Use the plotFun command in R to visualize the derivative of the best-fit extended sigmoid model from the allied_force2 dataset.

Note: We recommend that you use an input variable name of x within D() and plotFun when computing and plotting the derivative function. Using Day or Day2 instead may return an error and not produce the desired plot. For example, the following R code could be used to plot your derivative function:

plotFun(d_allied2(x)~x, xlim = range(0,78))

assuming that d_allied2() is the name you have your derivative function for the best-fit extended sigmoid model.

Answer Q4 in Gradescope

Second Derivative (allied_force2)

The second derivative of a model function can also provide significant insights into a modeled dataset. Calculate the derivative of the best-fit extended sigmoid model derivative to find the second derivative function. Then, plot your second derivative function in R. Note: you can use the code and tips above on how to properly graph a derivative function in R.

Answer Q5 in Gradescope

Final Interpretation (allied_sortie2)

You have now generated three different functions modeled on the allied_force2 data: 1) a best-fit extended sigmoid function, 2) the first derivative of the extended sigmoid function, and 3) the second derivative of the extended sigmoid function. One or more of these functions can be applied to assess sortie generation in Operation Allied Force depending on a particular question or interest. Answer several questions in Gradescope regarding which functions are applicable to certain scenarios.

Answer Q6 in Gradescope

Summary of Operation Allied Force

Operation Allied Force (1999) was a 78-day NATO air campaign against Yugoslavia conducted entirely through the use of airpower, without deploying ground combat forces. Its goal was to compel Serbian leader Slobodan Milošević to halt ethnic cleansing in Kosovo and accept NATO terms for withdrawal. The operation’s significance lies in its demonstration of how sustained, precision airstrikes—supported by coalition coordination, logistical resilience, and flexible targeting—could achieve strategic objectives through coercive pressure alone. As shown in the extended sigmoid sortie generation data, the campaign unfolded in two major surges of air activity, reflecting both the logistical buildup and the later strategic intensification that ultimately forced a political resolution.

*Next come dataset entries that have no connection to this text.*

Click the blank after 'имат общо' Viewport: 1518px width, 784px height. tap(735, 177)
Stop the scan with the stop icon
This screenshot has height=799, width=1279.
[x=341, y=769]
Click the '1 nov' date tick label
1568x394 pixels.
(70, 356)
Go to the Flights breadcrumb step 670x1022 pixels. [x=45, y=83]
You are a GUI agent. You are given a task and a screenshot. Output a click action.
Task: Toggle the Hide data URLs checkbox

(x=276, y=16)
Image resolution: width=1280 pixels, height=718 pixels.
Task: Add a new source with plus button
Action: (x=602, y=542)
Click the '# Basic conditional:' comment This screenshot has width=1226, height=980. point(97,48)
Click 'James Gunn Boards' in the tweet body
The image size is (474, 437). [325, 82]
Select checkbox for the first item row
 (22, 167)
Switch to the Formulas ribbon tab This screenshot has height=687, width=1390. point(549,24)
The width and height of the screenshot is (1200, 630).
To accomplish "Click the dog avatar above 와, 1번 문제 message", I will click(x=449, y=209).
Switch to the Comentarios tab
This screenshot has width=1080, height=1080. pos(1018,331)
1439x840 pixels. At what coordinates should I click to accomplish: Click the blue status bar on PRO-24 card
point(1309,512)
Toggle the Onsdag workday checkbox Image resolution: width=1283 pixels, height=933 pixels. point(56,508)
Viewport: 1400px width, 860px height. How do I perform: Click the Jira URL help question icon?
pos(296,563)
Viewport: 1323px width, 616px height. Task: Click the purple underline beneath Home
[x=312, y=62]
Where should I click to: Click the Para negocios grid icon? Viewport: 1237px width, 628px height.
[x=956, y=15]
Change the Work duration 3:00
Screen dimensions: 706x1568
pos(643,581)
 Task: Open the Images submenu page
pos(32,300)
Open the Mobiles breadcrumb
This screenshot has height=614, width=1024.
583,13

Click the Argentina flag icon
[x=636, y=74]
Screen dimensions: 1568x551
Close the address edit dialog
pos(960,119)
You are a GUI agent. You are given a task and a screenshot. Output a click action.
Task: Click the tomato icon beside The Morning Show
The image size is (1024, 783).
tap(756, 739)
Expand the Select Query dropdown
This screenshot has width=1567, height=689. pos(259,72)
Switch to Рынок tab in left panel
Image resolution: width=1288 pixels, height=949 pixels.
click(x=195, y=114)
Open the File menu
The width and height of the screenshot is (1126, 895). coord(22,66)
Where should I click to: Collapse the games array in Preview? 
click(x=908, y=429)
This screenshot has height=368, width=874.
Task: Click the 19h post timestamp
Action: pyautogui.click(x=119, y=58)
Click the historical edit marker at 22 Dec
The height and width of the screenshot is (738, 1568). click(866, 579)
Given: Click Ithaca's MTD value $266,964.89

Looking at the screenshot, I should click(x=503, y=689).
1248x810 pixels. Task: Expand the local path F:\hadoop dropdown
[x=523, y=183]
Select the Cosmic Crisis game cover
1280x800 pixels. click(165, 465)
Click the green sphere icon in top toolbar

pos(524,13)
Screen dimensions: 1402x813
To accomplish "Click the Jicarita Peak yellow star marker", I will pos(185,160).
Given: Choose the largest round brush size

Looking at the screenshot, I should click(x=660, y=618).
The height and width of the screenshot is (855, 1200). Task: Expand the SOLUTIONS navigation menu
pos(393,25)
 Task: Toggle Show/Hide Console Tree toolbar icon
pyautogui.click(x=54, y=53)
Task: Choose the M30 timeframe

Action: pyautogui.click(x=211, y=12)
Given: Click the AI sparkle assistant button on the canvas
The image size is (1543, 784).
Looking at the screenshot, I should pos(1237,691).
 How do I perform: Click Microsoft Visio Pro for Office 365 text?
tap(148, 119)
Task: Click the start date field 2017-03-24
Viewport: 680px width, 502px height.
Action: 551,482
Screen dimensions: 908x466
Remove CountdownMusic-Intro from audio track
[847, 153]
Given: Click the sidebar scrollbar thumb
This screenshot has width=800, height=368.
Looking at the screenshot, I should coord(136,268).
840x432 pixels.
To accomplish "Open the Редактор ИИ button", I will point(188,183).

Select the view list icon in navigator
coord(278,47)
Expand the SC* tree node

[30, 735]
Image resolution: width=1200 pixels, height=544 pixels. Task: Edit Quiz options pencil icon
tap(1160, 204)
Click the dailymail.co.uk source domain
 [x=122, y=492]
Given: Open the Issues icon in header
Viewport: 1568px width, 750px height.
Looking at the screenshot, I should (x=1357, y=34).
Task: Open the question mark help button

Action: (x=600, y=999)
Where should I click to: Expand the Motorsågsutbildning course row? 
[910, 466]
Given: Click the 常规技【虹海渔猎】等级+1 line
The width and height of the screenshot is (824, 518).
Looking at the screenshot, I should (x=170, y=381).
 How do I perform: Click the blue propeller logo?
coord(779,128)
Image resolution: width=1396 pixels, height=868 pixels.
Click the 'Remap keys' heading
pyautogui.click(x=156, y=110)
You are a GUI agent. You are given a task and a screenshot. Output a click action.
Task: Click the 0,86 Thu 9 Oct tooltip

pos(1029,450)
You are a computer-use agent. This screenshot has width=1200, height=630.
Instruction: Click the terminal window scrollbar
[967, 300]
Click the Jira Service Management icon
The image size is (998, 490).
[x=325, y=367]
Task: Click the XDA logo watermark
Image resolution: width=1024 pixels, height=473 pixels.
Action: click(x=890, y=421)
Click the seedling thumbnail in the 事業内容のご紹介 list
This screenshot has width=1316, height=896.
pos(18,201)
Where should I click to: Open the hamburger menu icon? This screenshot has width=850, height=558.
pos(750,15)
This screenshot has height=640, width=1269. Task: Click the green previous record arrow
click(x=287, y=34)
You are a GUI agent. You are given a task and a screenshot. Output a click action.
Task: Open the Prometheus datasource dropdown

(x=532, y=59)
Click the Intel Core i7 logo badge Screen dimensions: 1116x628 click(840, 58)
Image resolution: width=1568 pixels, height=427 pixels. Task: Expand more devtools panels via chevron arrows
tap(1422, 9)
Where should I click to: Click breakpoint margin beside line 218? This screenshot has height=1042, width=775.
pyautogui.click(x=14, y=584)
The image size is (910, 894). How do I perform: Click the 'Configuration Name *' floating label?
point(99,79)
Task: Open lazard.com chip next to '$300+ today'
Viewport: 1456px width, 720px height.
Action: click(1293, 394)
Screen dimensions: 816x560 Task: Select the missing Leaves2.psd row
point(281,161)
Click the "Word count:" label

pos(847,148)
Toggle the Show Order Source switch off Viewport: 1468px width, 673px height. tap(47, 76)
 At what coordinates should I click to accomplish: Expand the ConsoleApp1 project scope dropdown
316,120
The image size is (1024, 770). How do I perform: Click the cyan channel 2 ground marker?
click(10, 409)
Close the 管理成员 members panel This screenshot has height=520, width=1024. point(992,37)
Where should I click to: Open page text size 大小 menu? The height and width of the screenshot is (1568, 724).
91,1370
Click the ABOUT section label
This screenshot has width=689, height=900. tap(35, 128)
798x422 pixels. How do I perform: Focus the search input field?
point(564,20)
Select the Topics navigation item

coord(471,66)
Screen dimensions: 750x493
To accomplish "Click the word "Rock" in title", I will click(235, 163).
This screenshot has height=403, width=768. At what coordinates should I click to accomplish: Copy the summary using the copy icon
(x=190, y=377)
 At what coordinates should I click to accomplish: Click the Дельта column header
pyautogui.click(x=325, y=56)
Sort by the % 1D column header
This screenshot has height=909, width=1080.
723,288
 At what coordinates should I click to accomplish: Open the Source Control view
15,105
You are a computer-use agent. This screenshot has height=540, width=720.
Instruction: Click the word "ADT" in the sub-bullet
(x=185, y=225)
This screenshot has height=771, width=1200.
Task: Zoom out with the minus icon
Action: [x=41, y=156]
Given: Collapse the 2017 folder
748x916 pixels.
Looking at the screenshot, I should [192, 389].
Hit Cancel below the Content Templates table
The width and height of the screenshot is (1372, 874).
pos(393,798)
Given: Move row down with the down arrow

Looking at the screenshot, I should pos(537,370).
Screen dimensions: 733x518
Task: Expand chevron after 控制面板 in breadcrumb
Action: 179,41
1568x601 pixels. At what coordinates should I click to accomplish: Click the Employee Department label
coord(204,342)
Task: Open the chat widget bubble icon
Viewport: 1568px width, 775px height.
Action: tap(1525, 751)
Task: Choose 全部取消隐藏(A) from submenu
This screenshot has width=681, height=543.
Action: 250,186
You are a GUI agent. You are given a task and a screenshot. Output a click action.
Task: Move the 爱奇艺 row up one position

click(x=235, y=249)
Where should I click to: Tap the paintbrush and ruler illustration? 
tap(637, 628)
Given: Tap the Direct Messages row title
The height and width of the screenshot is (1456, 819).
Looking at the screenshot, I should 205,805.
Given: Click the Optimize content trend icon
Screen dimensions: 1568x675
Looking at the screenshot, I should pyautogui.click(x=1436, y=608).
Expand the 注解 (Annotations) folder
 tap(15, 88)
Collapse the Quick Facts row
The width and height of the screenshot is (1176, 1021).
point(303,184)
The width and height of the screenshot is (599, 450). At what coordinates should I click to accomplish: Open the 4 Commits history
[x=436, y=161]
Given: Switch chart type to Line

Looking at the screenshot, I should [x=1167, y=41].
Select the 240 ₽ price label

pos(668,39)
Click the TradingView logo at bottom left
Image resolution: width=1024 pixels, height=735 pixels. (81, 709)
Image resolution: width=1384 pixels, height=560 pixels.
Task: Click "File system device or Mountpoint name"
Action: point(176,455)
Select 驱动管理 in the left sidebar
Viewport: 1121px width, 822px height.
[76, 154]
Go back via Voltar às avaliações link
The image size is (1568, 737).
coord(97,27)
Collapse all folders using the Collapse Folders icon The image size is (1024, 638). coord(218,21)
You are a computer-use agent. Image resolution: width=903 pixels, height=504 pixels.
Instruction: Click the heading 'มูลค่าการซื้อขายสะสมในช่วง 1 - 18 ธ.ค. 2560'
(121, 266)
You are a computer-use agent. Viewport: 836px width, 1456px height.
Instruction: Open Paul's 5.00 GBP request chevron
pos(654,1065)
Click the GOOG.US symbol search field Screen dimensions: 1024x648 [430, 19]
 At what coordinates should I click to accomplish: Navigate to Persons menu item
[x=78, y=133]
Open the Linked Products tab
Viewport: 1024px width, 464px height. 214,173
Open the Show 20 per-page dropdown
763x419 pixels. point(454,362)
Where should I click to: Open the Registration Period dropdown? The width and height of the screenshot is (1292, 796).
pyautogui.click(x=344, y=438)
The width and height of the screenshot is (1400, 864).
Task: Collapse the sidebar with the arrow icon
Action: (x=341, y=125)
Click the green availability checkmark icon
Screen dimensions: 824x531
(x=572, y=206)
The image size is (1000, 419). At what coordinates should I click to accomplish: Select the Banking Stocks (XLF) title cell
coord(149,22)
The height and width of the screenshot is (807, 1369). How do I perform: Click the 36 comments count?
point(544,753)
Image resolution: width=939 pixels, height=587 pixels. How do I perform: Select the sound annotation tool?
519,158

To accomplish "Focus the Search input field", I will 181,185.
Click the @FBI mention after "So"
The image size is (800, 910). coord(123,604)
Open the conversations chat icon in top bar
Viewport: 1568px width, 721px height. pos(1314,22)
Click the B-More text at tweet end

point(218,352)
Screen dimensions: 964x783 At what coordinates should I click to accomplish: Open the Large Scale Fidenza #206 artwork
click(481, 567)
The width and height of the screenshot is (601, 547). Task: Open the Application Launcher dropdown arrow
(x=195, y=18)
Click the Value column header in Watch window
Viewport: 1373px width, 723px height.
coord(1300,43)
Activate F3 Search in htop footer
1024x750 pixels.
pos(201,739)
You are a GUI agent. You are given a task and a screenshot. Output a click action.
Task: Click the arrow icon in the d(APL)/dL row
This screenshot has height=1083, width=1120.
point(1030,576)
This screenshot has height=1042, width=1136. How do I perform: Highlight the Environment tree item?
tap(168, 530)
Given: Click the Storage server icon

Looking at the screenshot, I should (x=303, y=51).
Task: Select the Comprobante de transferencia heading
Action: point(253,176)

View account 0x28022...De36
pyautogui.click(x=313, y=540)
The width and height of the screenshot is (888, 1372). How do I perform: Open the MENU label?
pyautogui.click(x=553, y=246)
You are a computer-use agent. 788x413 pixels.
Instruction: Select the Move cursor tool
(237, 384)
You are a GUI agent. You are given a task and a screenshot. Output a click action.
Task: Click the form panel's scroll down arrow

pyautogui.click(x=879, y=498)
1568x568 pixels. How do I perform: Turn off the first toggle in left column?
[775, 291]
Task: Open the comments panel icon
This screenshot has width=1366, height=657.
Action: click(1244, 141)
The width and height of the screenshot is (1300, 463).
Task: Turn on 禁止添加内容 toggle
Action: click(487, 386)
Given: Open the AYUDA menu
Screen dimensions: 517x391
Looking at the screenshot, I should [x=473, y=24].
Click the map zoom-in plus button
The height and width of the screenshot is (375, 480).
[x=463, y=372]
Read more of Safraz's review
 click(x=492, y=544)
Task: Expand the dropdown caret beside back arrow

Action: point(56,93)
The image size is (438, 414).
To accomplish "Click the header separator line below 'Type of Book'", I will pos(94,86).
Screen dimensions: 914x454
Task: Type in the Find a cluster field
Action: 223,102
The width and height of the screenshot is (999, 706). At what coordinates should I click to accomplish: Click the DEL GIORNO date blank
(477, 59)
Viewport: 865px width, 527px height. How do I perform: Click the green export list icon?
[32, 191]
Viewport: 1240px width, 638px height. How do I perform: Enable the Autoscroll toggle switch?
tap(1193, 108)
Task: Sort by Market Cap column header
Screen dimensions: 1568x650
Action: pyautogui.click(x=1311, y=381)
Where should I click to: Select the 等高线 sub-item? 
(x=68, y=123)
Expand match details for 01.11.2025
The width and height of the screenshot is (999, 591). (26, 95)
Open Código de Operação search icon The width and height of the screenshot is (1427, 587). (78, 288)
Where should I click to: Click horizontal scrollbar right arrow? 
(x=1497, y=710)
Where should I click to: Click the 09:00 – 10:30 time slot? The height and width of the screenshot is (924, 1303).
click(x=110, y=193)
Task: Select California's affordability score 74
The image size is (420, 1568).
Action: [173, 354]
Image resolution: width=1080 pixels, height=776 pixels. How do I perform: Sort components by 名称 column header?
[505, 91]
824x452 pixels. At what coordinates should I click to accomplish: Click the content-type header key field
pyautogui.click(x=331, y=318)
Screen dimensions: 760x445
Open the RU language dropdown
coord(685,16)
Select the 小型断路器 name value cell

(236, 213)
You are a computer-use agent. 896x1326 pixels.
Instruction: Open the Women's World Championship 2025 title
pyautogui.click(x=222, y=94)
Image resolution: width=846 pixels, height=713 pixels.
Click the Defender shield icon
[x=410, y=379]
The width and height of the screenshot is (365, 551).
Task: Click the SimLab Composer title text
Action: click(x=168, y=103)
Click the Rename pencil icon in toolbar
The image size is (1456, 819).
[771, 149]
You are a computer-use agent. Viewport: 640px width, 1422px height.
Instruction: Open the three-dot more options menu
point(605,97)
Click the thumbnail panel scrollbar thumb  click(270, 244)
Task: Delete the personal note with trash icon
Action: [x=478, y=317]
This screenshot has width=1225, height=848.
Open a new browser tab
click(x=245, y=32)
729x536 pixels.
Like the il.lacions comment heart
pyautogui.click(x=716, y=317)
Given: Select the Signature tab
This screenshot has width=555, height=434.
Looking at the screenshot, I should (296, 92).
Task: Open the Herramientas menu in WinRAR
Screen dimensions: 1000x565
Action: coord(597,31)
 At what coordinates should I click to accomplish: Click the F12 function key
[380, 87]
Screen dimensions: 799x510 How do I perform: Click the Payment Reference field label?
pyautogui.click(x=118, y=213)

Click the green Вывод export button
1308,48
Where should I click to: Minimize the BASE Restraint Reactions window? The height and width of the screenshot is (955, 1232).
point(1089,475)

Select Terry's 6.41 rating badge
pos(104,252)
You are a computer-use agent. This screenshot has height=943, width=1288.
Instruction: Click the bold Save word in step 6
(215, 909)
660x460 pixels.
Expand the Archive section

You will learn later in your Air Force careers about joint operation planning. It is not unusual for air campaigns to have different stages or phases similar to Operation Allied Force. Initial campaign stages of strategic targeting and enabling air superiority are common tactics to enable further military expansion in later stages. Now that you have developed a model on a critical historical campaign, it can be used as a tool to learn from past conflicts and also as a framework to estimate campaign phases for future planning. Hopefully you gained a greater appreciation of airpower through this mathematical excursion.